# Masterbuilt 30" - smoker temp accuracy?



## pigtaste (Aug 4, 2013)

Hey all,

I have the new 30" masterbuilt smoker with window and remote etc.

Smoking my first butt as we speak. Been in there about 4 hours at 235 and internal temp is 135 according to thermapen. Here's my question:

How accurate is the readout on the smoker temperature? I've got it set at 235 and am assuming it is 235. Using the thermapen for the meat temp and was correct in assuming the meat probe would be off (seems about 10 degrees high).

Anyway I can manage meat temp no problem but experience with the overall temp setting would be appreciated. I'm thinking of running across the street and getting a cheap analog oven thermometer for $8 at the supermarket just to get a ball park.

Ideas?


----------



## themule69 (Aug 4, 2013)

I'm not sure the oven thermometer is any more accurit.
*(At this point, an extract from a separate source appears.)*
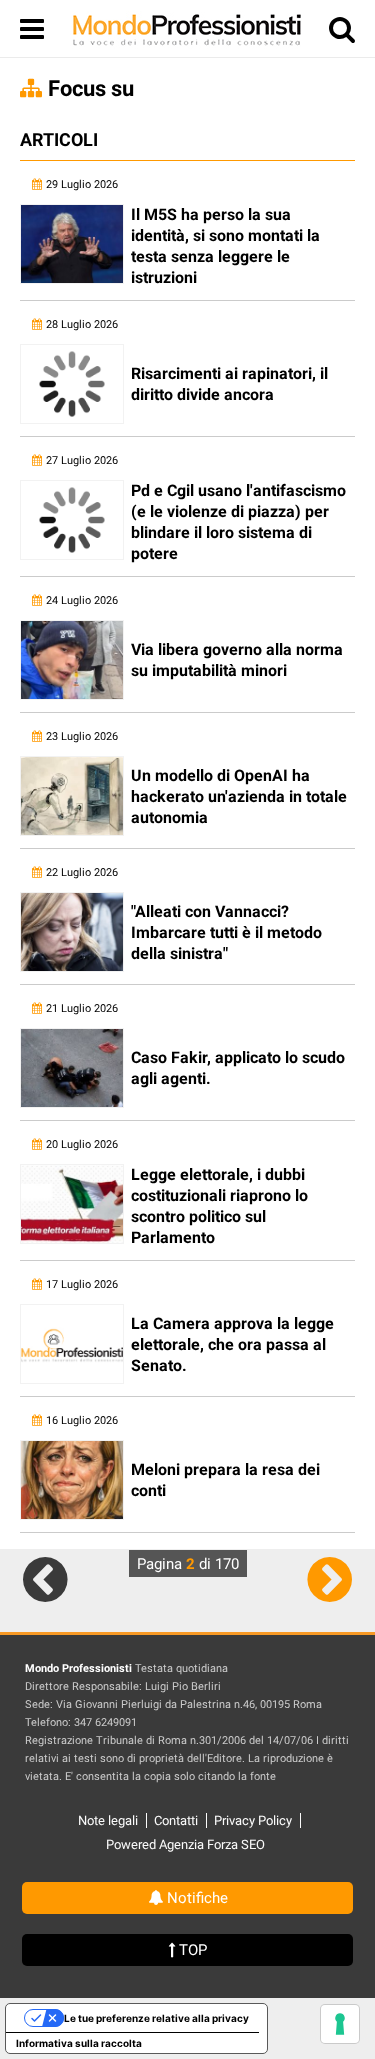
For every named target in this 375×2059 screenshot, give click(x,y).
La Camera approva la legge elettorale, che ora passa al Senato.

It is nice to know the exact temp of your pit.

Happy smoken.

David


----------



## themule69 (Aug 4, 2013)

I see this is your first post. When you get a chance will you drop by roll call so everyone can give you a proper SMF welcome.

Happy smoken.

David


----------



## pigtaste (Aug 4, 2013)

Thanks Dave. New equipment, will get a feel for it.


----------